Lessons learned in pooling data for reference populations


  • E Wall
  • M P Coffey
  • R F Veerkamp
  • S McParland
  • G Banos


This study set out to demonstrate the feasibility of merging data from 4 different experimental resource dairy populations (1 herd in each of Scotland and Ireland, and 2 in the Netherlands) to create a pooled reference population for joint genetic and genomic analyses.

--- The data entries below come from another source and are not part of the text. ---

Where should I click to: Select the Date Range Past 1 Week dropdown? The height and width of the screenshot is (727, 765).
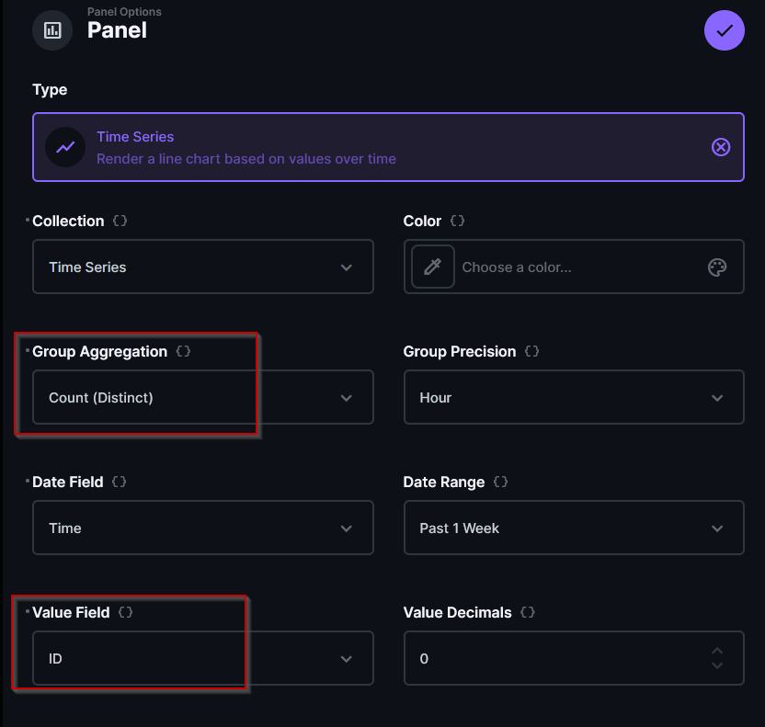pos(573,528)
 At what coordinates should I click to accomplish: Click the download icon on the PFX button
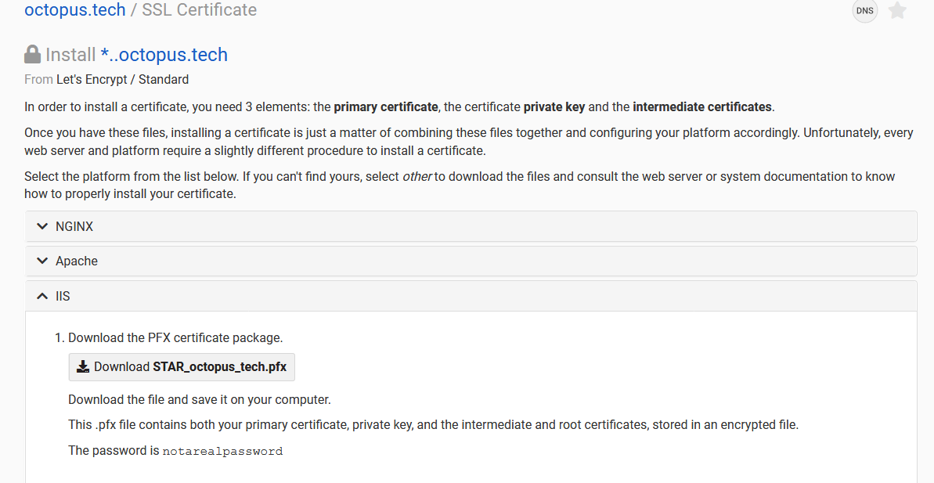point(82,366)
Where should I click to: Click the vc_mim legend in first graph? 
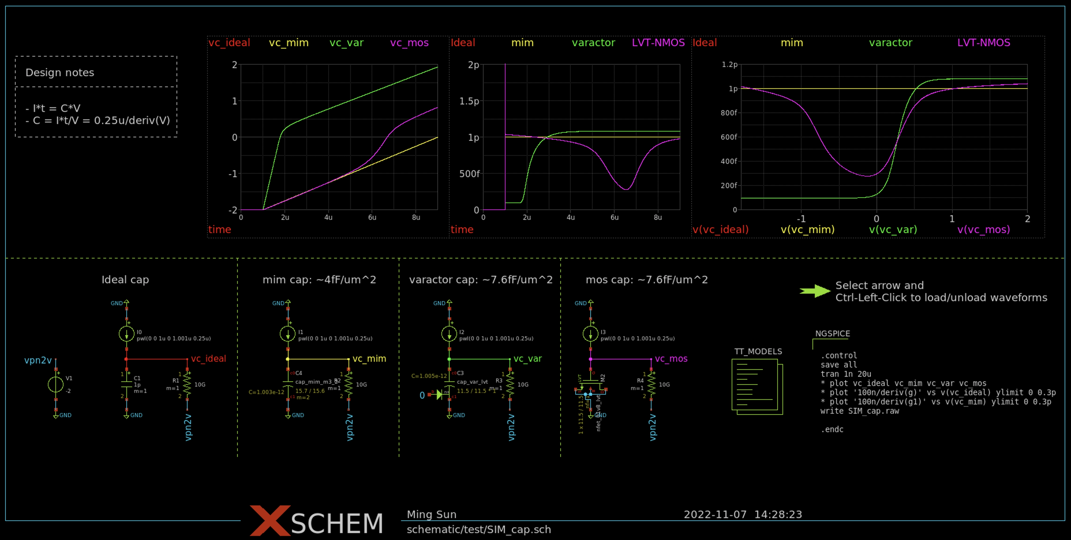tap(289, 43)
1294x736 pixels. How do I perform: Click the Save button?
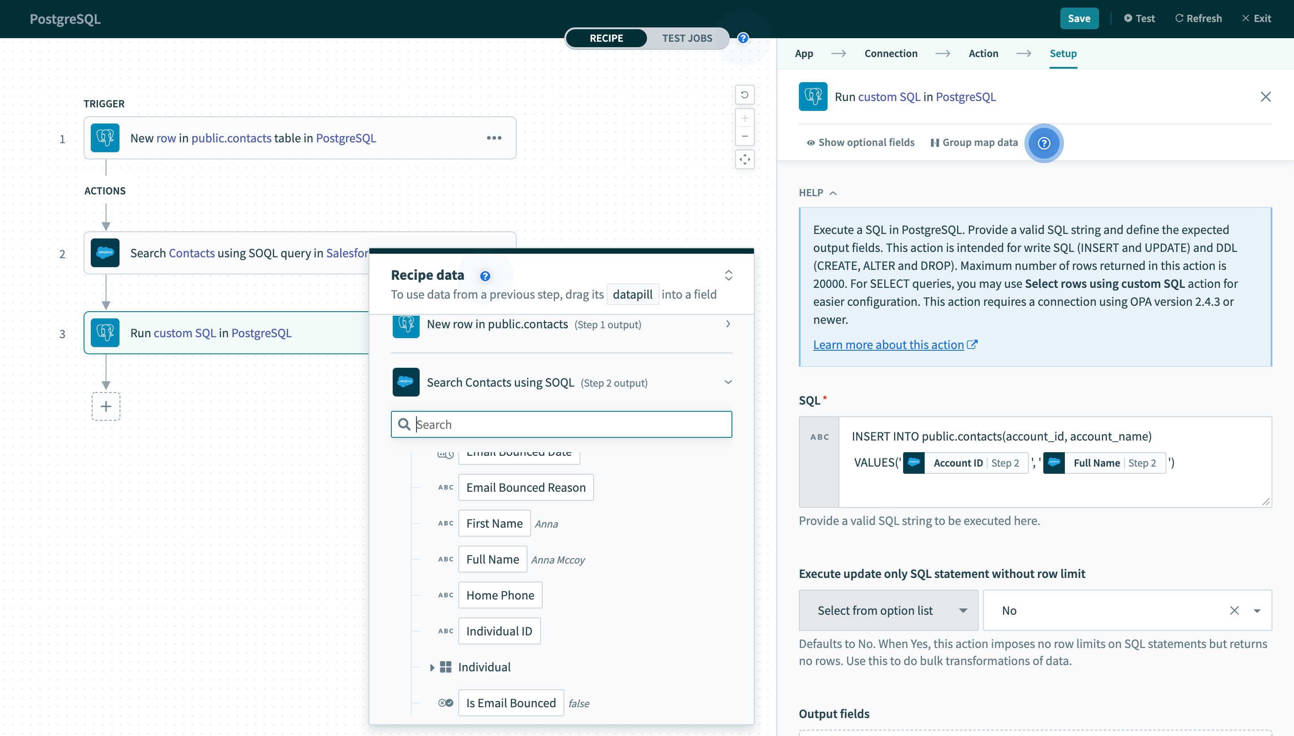[1079, 18]
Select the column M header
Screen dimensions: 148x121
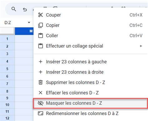coord(24,31)
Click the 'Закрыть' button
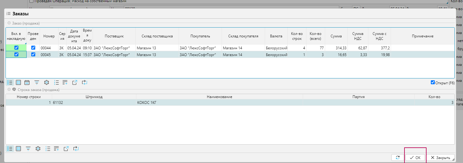The height and width of the screenshot is (163, 463). 440,157
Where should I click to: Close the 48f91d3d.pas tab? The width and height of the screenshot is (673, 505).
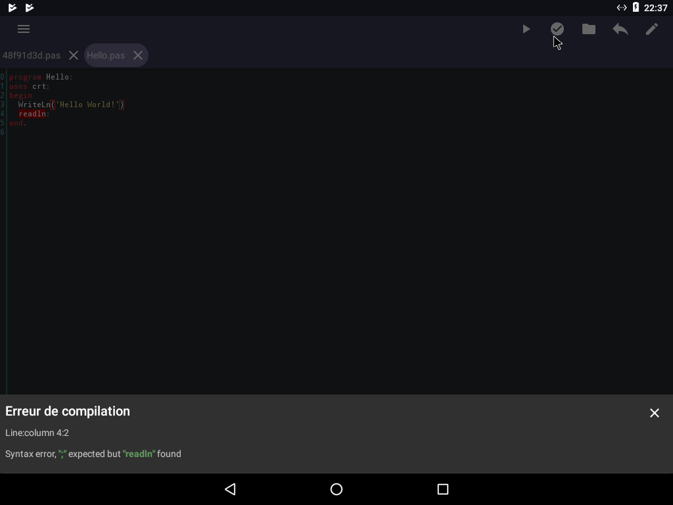[x=74, y=55]
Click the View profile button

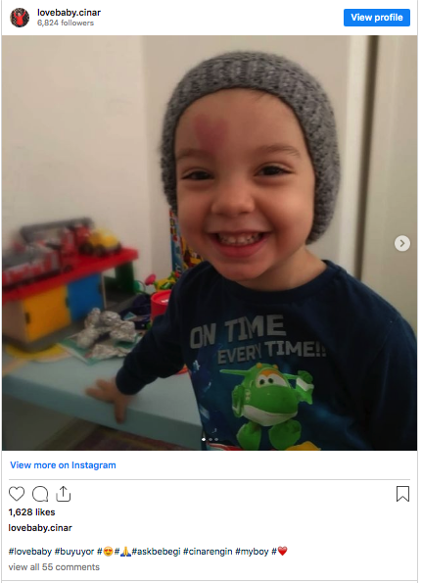(x=377, y=18)
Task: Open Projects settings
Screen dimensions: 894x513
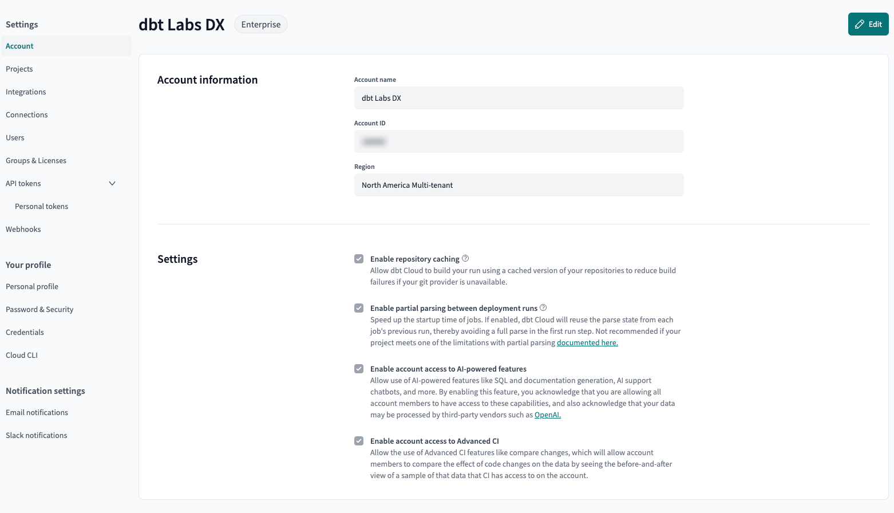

Data included a total of 60,058 weekly records from 1,630 Holstein-Friesian cows across the 4 herds and included 7 traits: milk, fat and protein yield, milk somatic cell count, live weight, dry matter intake, and energy intake and balance. Missing records were predicted using random regression models, so that at the end there were 44 weekly records, corresponding to the typical 305-day lactation, for each cow. Data were subsequently merged and analysed with mixed linear models. Genetic variance and heritability estimates were greater (P<0.05) than zero for all traits except for average milk somatic cell count in weeks 16-44. Proportion of total phenotypic variance due to genotype by environment (sire by herd) interaction was not different (P>0.05) from zero. When estimable, the genetic correlation between herds for the same trait ranged from 0.85 to 0.99. Results suggested that merging experimental herd data into a single dataset is both feasible and sensible, despite potential differences in management and recording of the animals in the four herds. Merging experimental data will increase the precision of parameter estimates in a genetic analysis and augment the potential reference population in genome-wide association studies especially of difficult-to-record traits.